Si vous lisez la presse étrangère, vous constaterez qu’on n’y parle de déficit commercial nulle part. Pas une ligne sur le déficit commercial britannique dans le Financial Times ; rien non plus sur ce thème dans la presse espagnole ou américaine.
La notion de déficit commercial, pour mesurer la compétitivité d’un pays, n’a plus de sens. Le déficit commercial mesure la différence entre les importations, qui dépendent de la consommation chez nous, et les exportations, qui dépendent de la consommation chez les autres. Ces deux flux n’ont donc aucun rapport l’un avec l’autre.
À l’époque du franc – et des ministres du commerce extérieur prestigieux – le déficit commercial était gênant, il constituait la « contrainte extérieure » et comportait un risque de dévaluation. Aujourd’hui, 70% de nos échanges se font dans la zone euro, il n’y a plus de risque de dévaluation, plus de contrainte extérieure.
En quoi un déficit prouve-t-il qu’on n’est pas compétitif ? Jean-Michel Quatrepoint a parlé tout à l’heure de l’extraordinaire expérience chinoise, devenue en quelques années le premier exportateur mondial.
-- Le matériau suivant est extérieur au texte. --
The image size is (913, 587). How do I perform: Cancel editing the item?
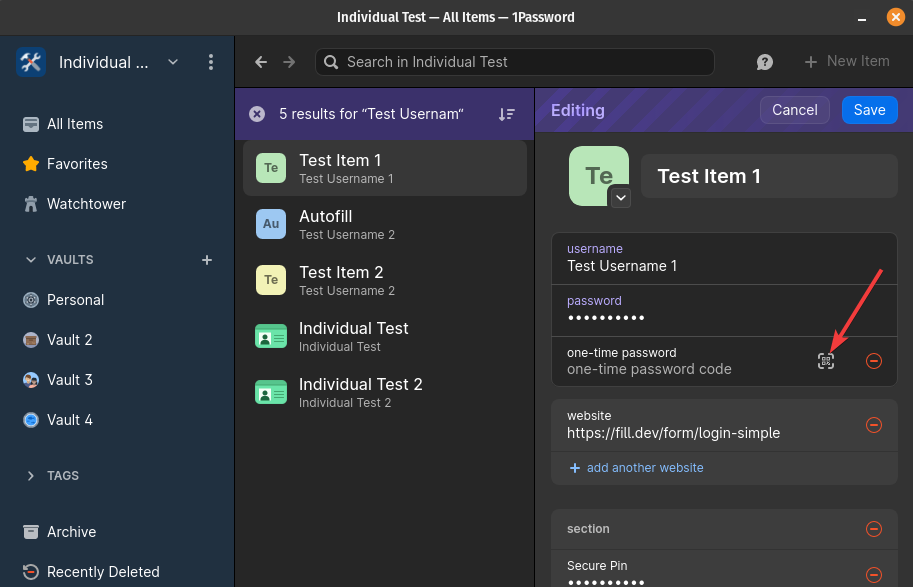pyautogui.click(x=795, y=110)
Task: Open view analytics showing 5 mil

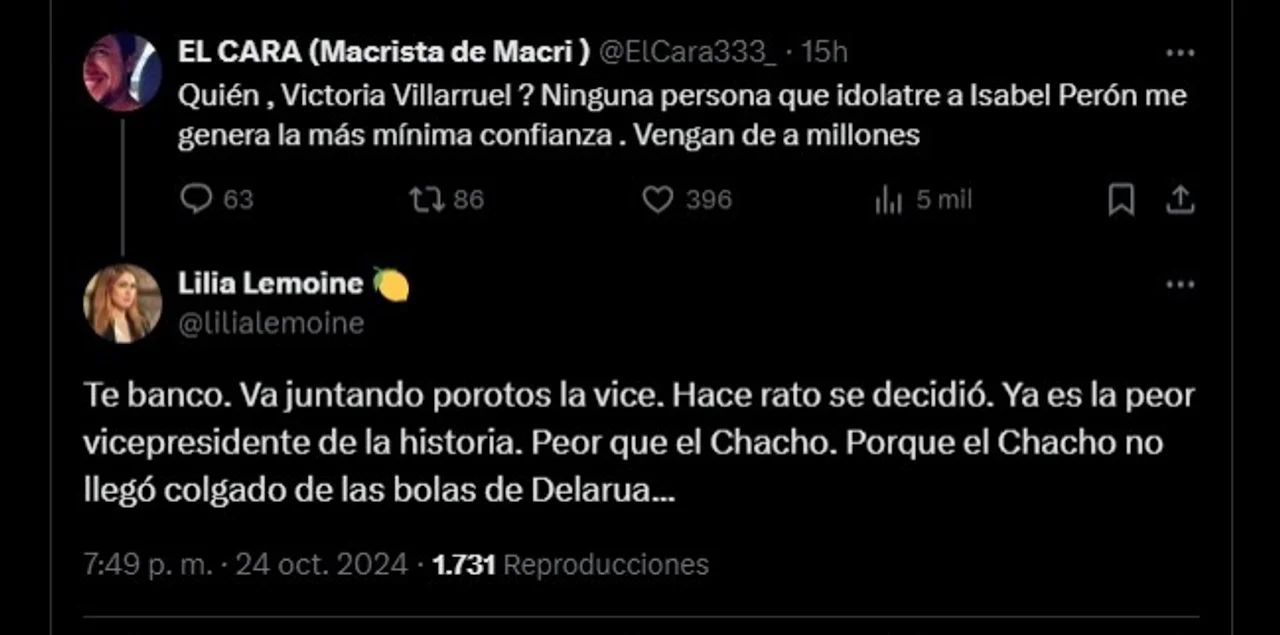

Savez-vous que le mois dernier la balance commerciale chinoise a été déficitaire ? Le prix des importations, des matières premières notamment (cuivre, pétrole…), a augmenté de manière considérable, ce qui n’a rien à voir avec la politique économique chinoise.
Arrêtons donc de nous polariser sur ce déficit qui n’a plus de sens aujourd’hui.
La stratégie des firmes repose sur la vente, bien sûr, mais aussi sur l’investissement à l’étranger. Les firmes qui, demain, seront présentes sont celles qui investissent. Or les investissements à l’étranger ne sont pas pris en compte dans le solde commercial.
Cessons aussi de nous focaliser sur l’Allemagne. Nos amis des médias (sauf Jean-Michel Quatrepoint, un journaliste exceptionnel) ont le tort de pratiquer en permanence la comparaison avec l’exception. L’Allemagne est une exception. Est-ce qu’on se compare aux autres pays européens ? Si la France, l’an dernier, a eu un déficit de 45 milliards d’euros, le déficit de la Grande-Bretagne a été de 130 milliards d’euros et le déficit espagnol de 120 milliards d’euros, ce qu’on ne lit nulle part. On ne peut pas toujours se comparer à l’exception, il faut se comparer à ce qui est comparable.
Parlons un instant de l’Allemagne, deuxième exportateur mondial, dont l’économie repose sur l’exportation.
En 2009, lorsque le commerce mondial s’est effondré de 12%, l’Allemagne a connu une chute de son PNB de 5%, la plus forte de toute l’Europe. Ce qui peut être une force en période de croissance peut être un problème en période de crise.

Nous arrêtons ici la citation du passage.